*ABOUT THIS EXERCISE*.
The first line of the entries is where the copy starts and the line with "This screenshot has height=608, width=1568." is where it ends; set down each line exactly, both ends included, and drop pictures.

*LISTED RECORDS*.
*** Begin section ***

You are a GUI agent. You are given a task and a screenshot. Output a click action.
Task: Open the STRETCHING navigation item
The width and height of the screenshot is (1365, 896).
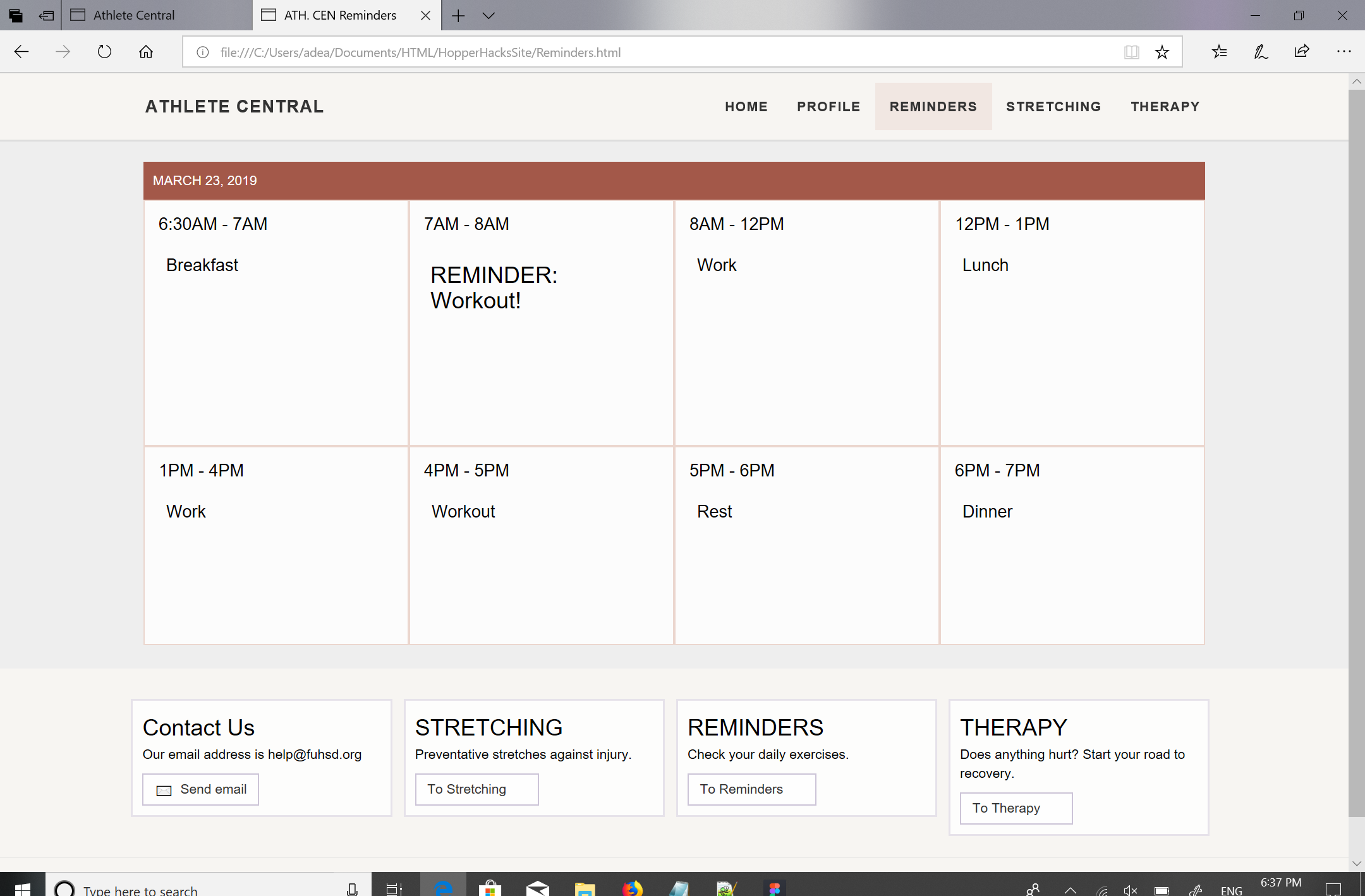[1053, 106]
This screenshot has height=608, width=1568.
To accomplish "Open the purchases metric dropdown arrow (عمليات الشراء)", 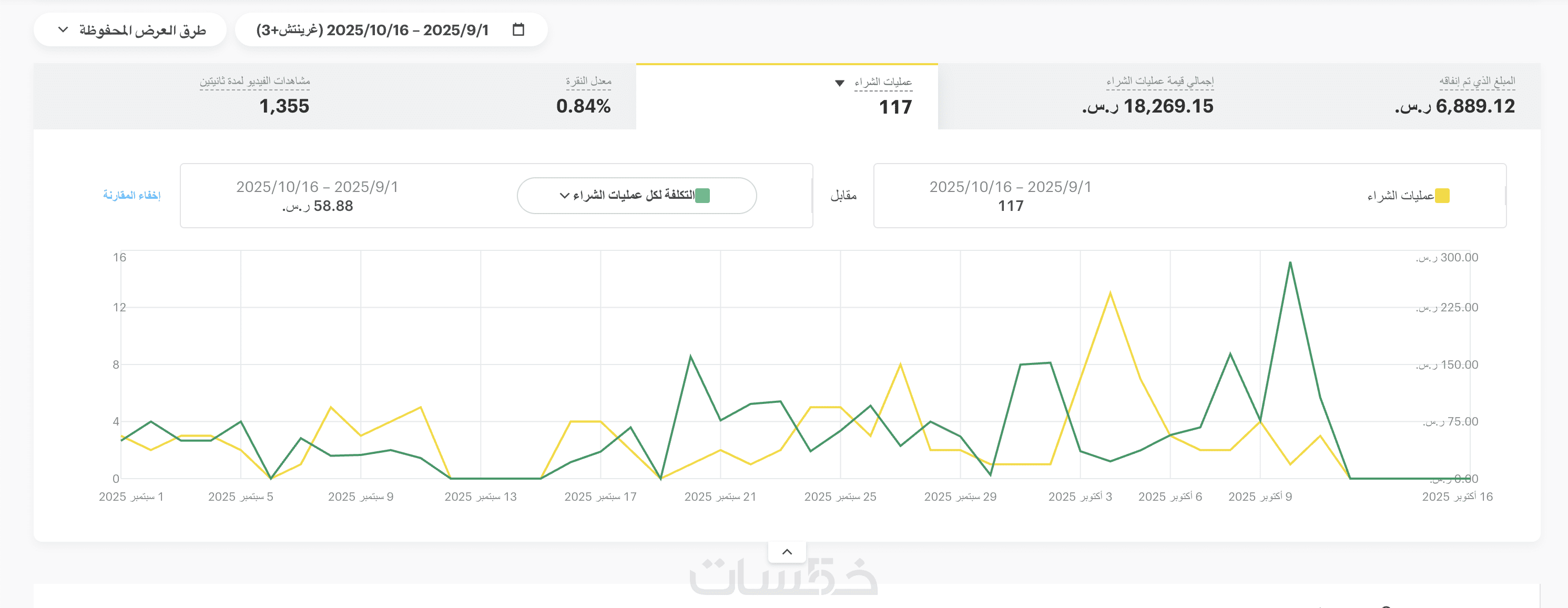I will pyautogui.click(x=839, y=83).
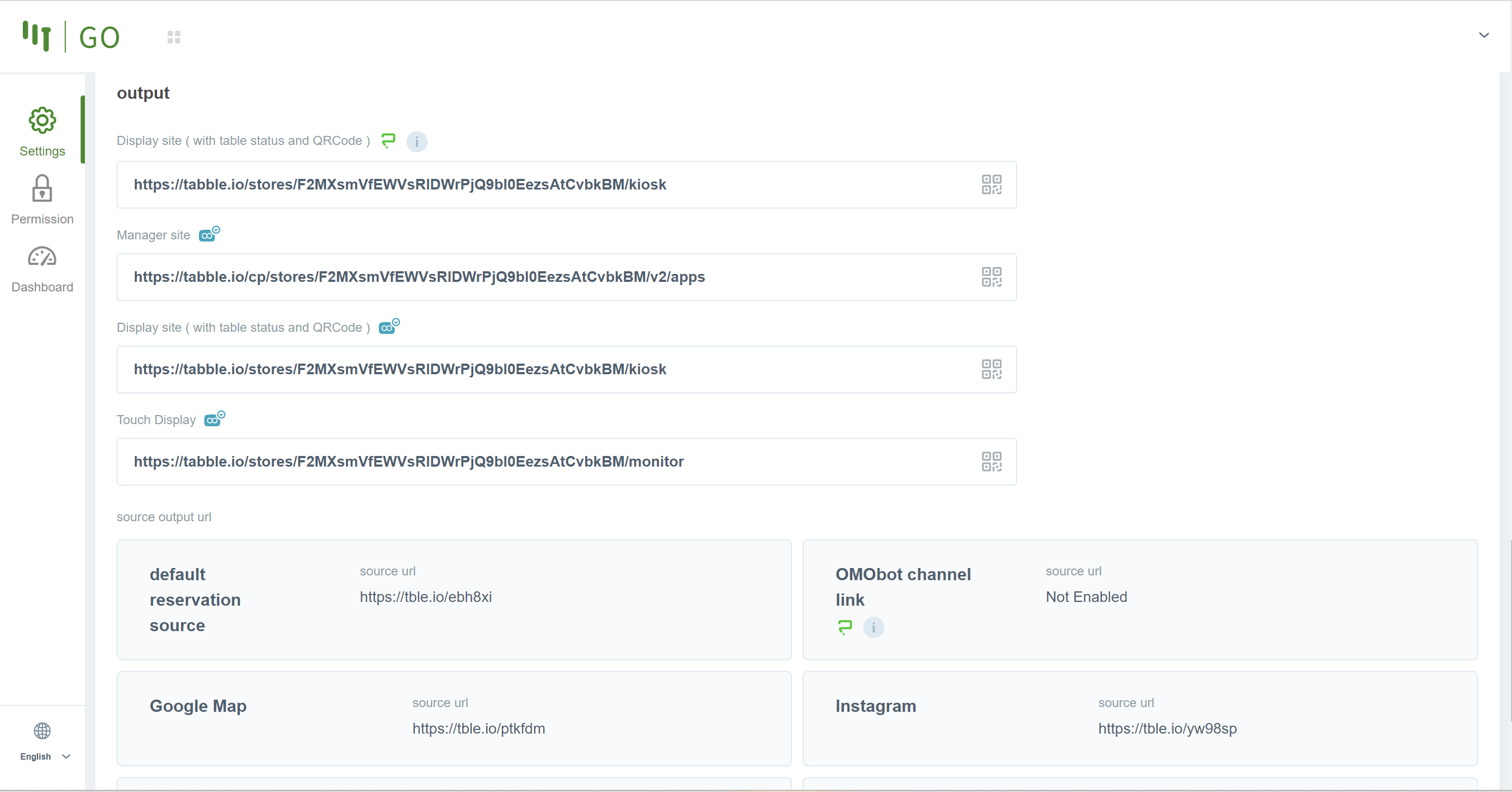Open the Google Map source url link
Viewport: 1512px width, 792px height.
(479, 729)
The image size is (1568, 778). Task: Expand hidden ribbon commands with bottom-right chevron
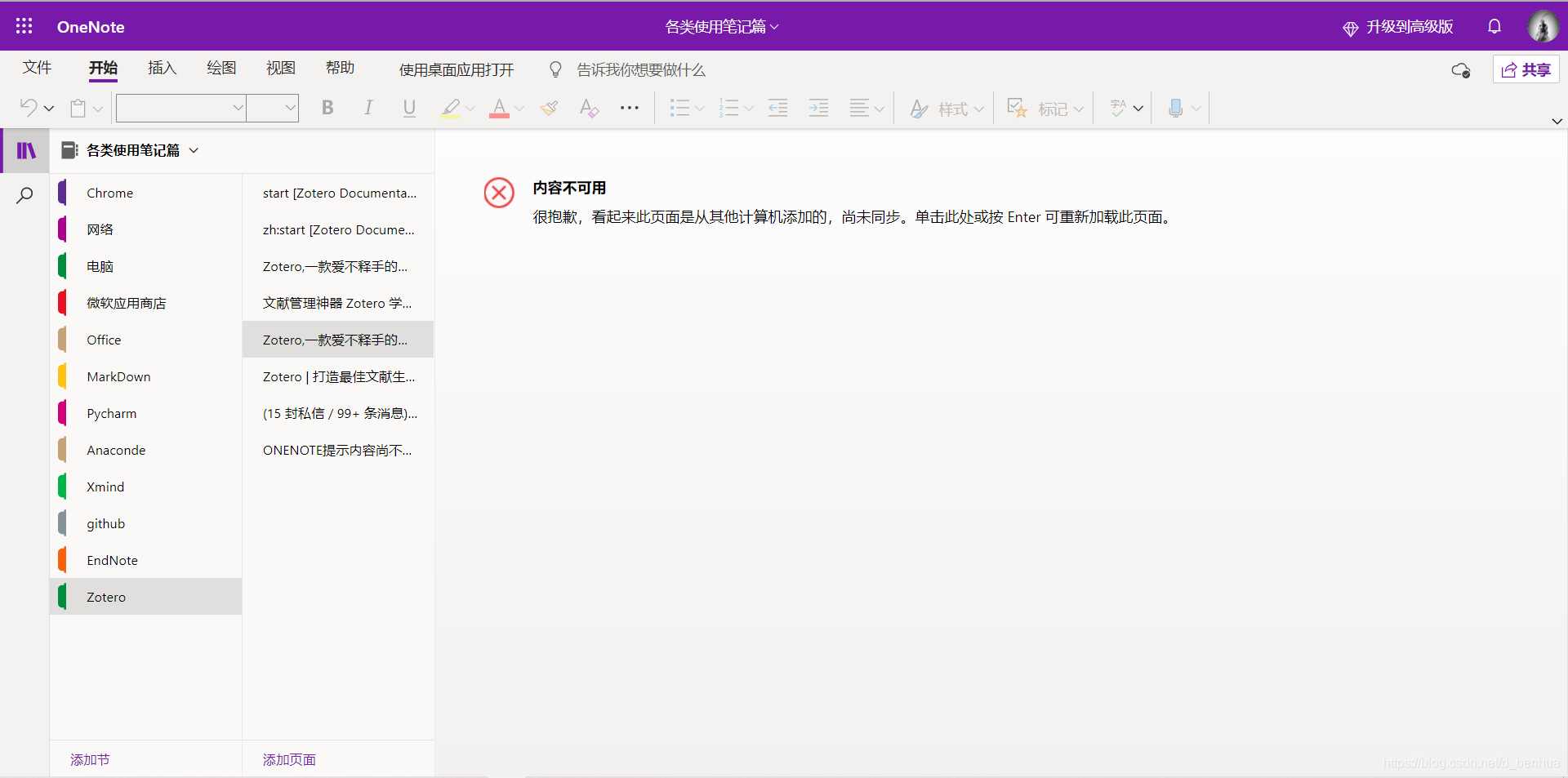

*** End section ***

*SOLUTION TO THE PROBLEM*.
You are a GUI agent. You are given a task and a screenshot. Output a click action.
Task: Open the STRETCHING navigation item
The width and height of the screenshot is (1365, 896).
[1053, 106]
This screenshot has height=608, width=1568.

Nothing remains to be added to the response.